Reexamination Certificate

active

06301630

ABSTRACT:

BACKGROUND
1. Field of the Present Invention
The present invention generally relates to the field of microprocessor based computers and more particularly to organizing and managing buffers in a bus bridge to improve the performance of a computing system.
2. History of Related Art
Microprocessor based computer systems typically employ a variety of adapters or peripheral devices to provide extended capabilities to the system and to decrease the processing load required of the central processor or processors. As computing systems continue to increase in performance and complexity, the number of peripheral devices has increased commensurately often necessitating the use of multiple layers of peripheral busses to accommodate all of the required peripheral devices and to provide expansion capacity to the system user. Typically, specialized circuits or devices generally referred to as bus bridges provide the functionality required to enable the various busses within a system to communicate information. The increased importance of peripheral devices in modem computers, from the simplest consumer oriented machines to high end enterprise systems, has generated increased attention to the performance of peripheral busses and bus bridges. Increasing the number of instructions a central processor can execute per second results in only a marginal increase in system performance if the system's bus bridges and peripheral busses are operating at their performance limits. Typically, however, the ability to improve bus bridge performance is constrained by compatibility concerns. Accommodating the large base of peripheral devices designed according to a preexisting bus specification limits the ability to make changes to any bus bridge design.
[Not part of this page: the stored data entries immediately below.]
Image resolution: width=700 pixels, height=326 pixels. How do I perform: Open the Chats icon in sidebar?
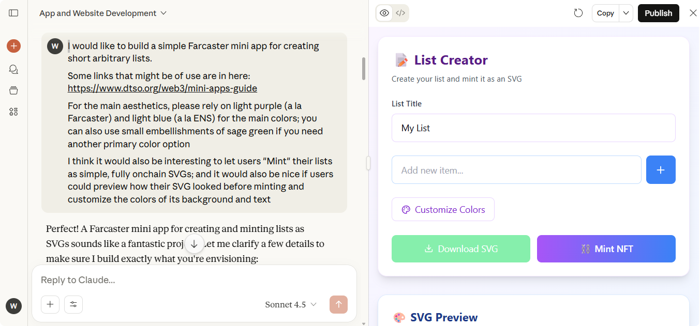tap(13, 69)
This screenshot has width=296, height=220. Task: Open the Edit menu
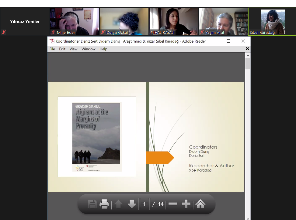[x=62, y=49]
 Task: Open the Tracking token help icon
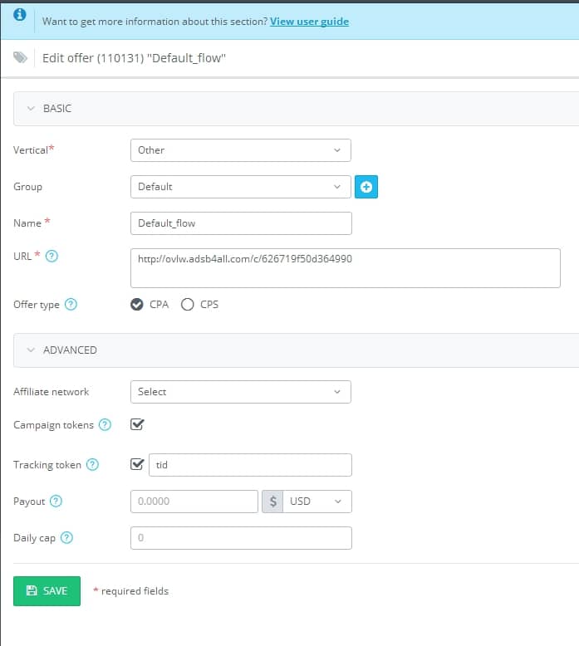point(92,465)
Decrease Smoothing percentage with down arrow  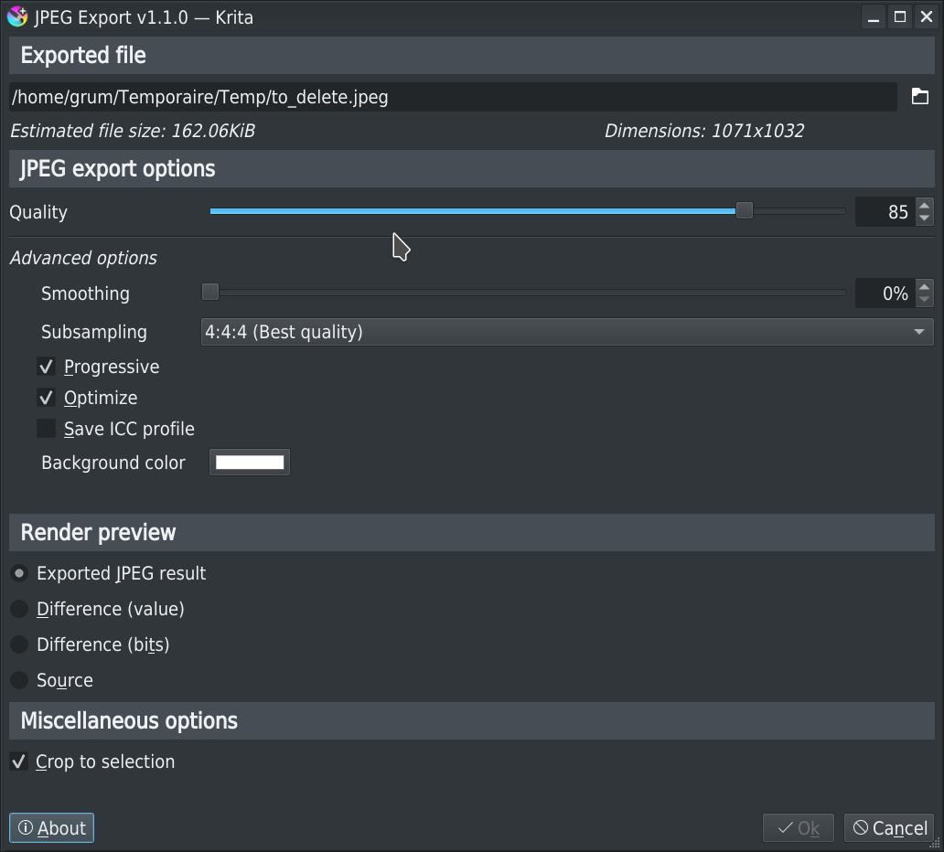pos(924,300)
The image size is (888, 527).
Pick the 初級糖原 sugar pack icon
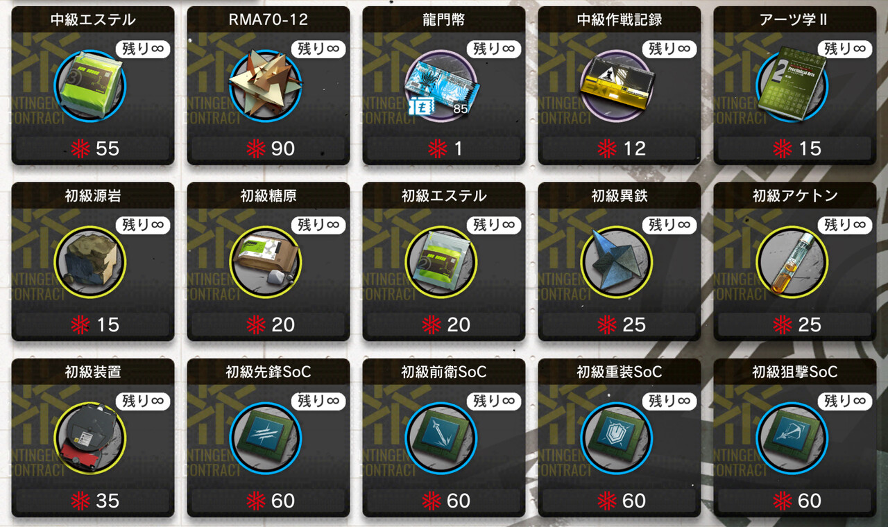pos(266,263)
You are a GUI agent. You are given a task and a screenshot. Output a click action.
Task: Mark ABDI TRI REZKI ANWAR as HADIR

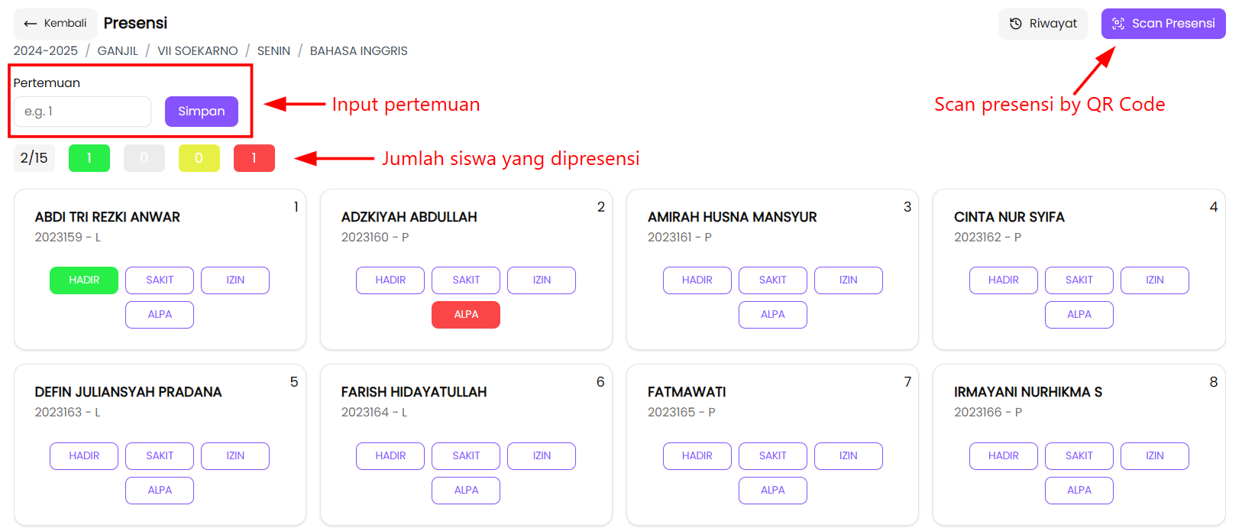pyautogui.click(x=83, y=280)
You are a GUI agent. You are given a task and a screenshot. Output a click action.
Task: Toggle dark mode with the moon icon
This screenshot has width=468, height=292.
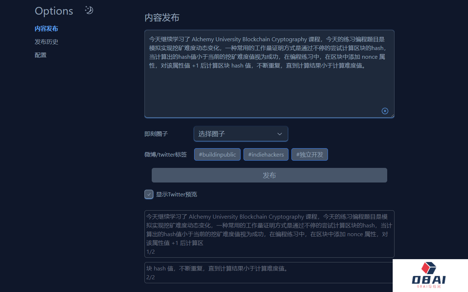tap(89, 10)
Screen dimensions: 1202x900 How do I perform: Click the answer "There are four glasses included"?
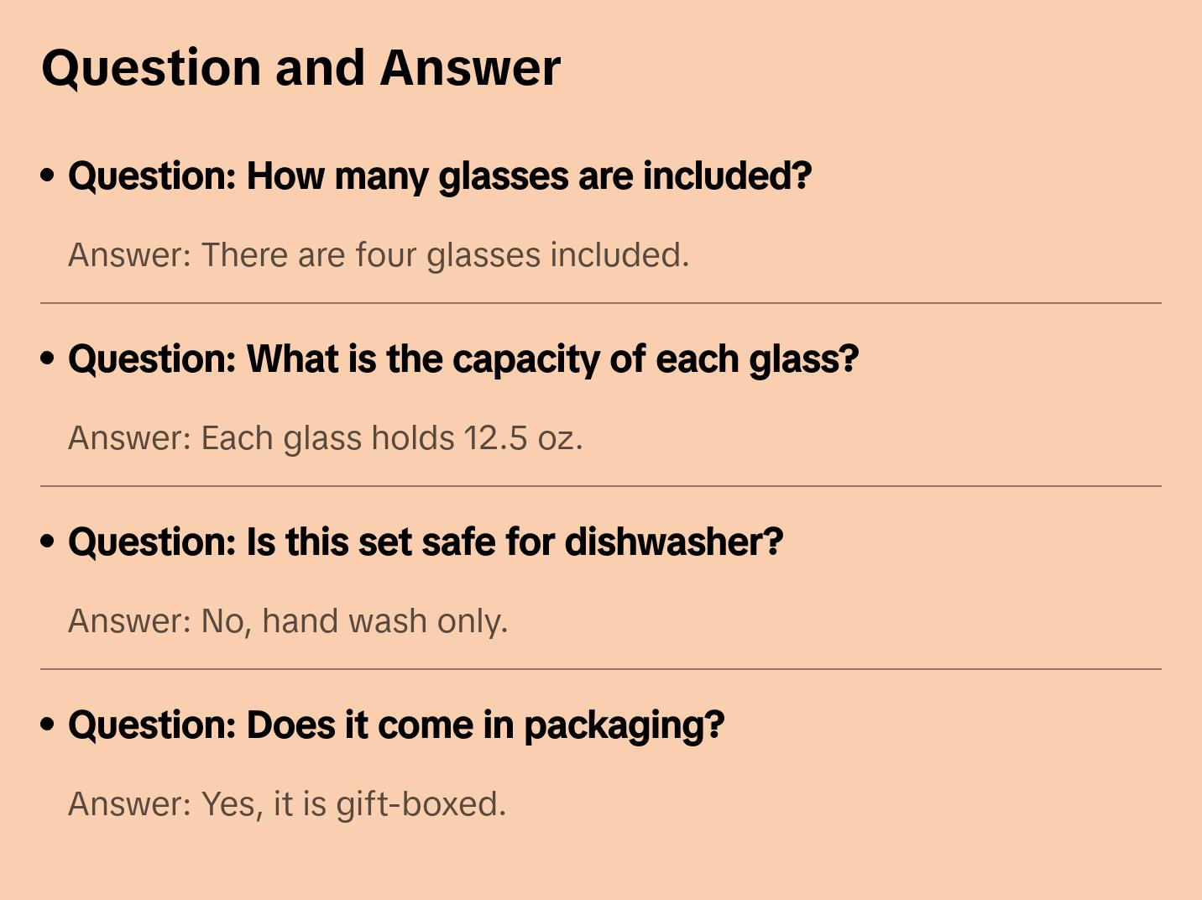point(379,255)
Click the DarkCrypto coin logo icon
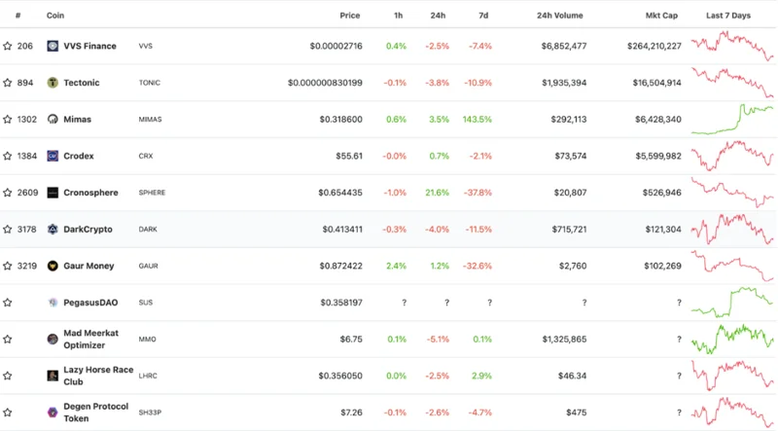 coord(53,229)
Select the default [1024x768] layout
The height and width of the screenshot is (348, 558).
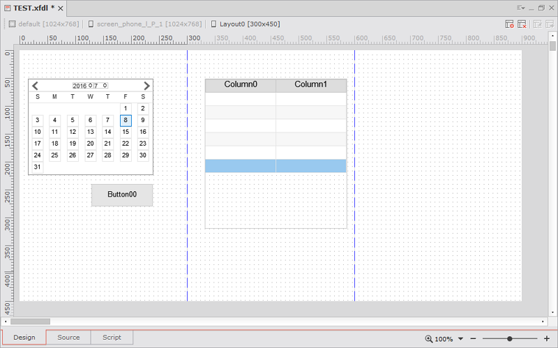tap(45, 24)
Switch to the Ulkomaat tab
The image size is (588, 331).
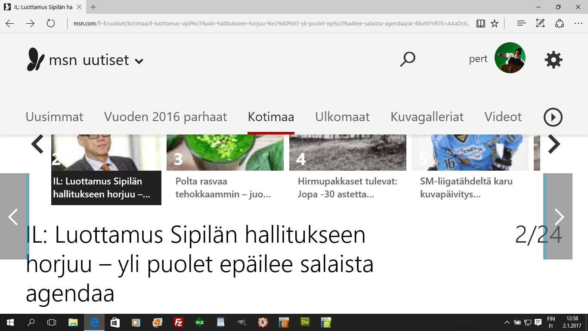coord(342,117)
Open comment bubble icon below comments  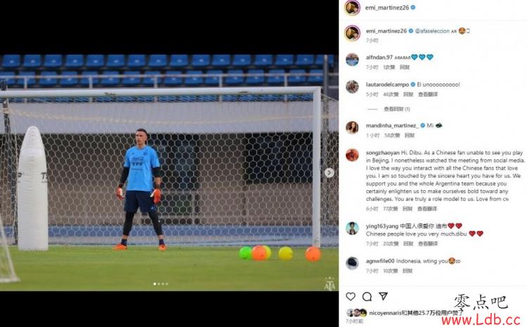367,296
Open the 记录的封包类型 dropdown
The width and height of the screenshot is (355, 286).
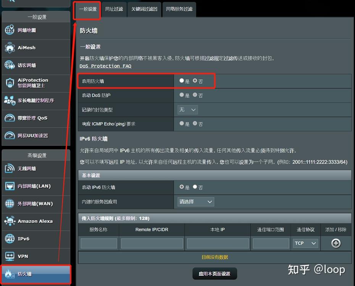(187, 109)
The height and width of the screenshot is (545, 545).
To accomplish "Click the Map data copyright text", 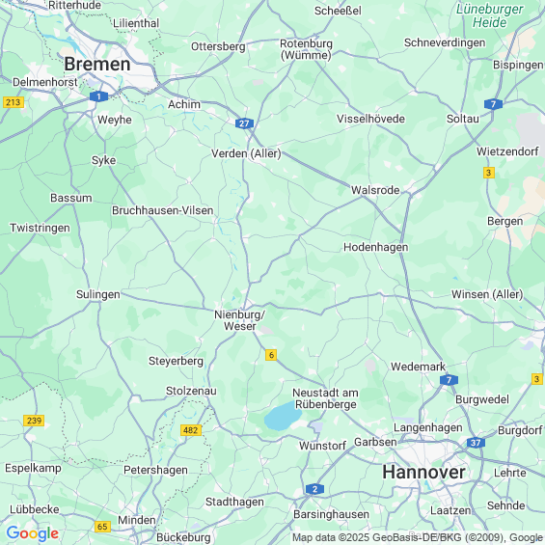I will [x=418, y=537].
Accordingly, improvements to a particular bus bridge design should, to the greatest extent possible, be compatible with existing bus protocols.
Because bus bridges may be coupled between busses operating at different clock frequencies or between a bus that is currently accessible and a bus that is busy, bridges routinely implement a pool of storage buffers for temporarily storing transactions in transit from one bus to another. Each storage buffer is typically configured to store any of a variety of transactions. Some bus bridges, such as bridges compliant with the PCI specification, include the capability to merge or combine transactions. Such capabilities, however, are all too commonly underutilized because the buffer pool organization of conventionally designed bridges coupled with constraints imposed by the bus specifications prevent or significantly diminish the opportunities to take advantage of the combining or merging capabilities of the bridge. Moreover, conventional bridge designs and buffer pool organizations in which transactions are stored in a common pool can unnecessarily hamper performance of commonly invoked procedures such as interrupt handling routines by failing to associate buffered transactions with their sources. Without information concerning the origin of buffered transactions, many common procedures are forced, under the constraints of the relevant bus specification, to account for each transaction in the buffer pool, regardless of whether a given transaction is relevant to the procedure. Accordingly, it is highly desirable to implement a bus bridge designed to take greater advantage of opportunities to combine buffered transactions and improve the efficiency of commonly invoked procedures such as interrupt handling while maintaining compatibility with existing bus specifications and protocols.
SUMMARY OF THE INVENTION
The problems identified above are in large part addressed by a system and bus bridge design in which the bridges buffer pool is organized into multiple buffer sets and configured to associate each buffer set with a corresponding peripheral device. With this organization, the source of buffered transactions can be maintained without requiring tag bits or other information not in compliance with existing bus specifications. The source information can be utilized beneficially to improve the performance and reduce overhead associated with a variety of tasks and routines.
Broadly speaking, a first application of the present invention contemplates a bus bridge including a buffer pool and steering logic. The buffer pool is organized as a plurality of buffer sets including at least a first and a second buffer set. The steering logic is adapted to store transactions originating from a first peripheral device to the first buffer set and transactions originating from a second peripheral device to the second buffer set thereby preserving origin information associated with each buffered transaction. In one embodiment, the transactions arrive via a secondary bus, such as a PCI bus, coupled to the bus bridge. The bridge is suitably adapted for combining two or more transactions within each buffer set to produce a single transaction. Each buffer set preferably includes one or more buffers for temporarily storing transactions arriving from the secondary bus and bound for a primary bus that is coupled to the bus bridge through bus interface logic. The primary bus may comprise a host bus connected to one or more processors. Alternatively, the primary bus may comprise an additional PCI bus or other peripheral bus.
The first application of the present invention further contemplates a computer system including at least one processor, a bridge coupled to the processor via a host bus, and a plurality of peripheral devices including first and second peripheral devices coupled to the bridge via a secondary bus. The bridge includes a pool of buffer sets including a first buffer set and a second buffer set. The bridge includes steering logic configured to store transactions into buffer sets associated with the peripheral device corresponding to the transaction such that first device transactions are stored in the first buffer set, second device transactions stored in the second buffer set, and so forth. In one embodiment, the bridge is configured to receive first and second request signals from the first and second peripheral devices respectively. The bridge preferably further includes arbitration logic for arbitrating mastership of the secondary bus in response to the request signals. The bridge is preferably configured to produce at least first and second grant signals for the first and second peripheral devices respectively to indicate mastership of the secondary bus. In this embodiment, the steering logic is suitably configured to receive the first and second grant signals and to determine therefrom the source of a subsequent transaction.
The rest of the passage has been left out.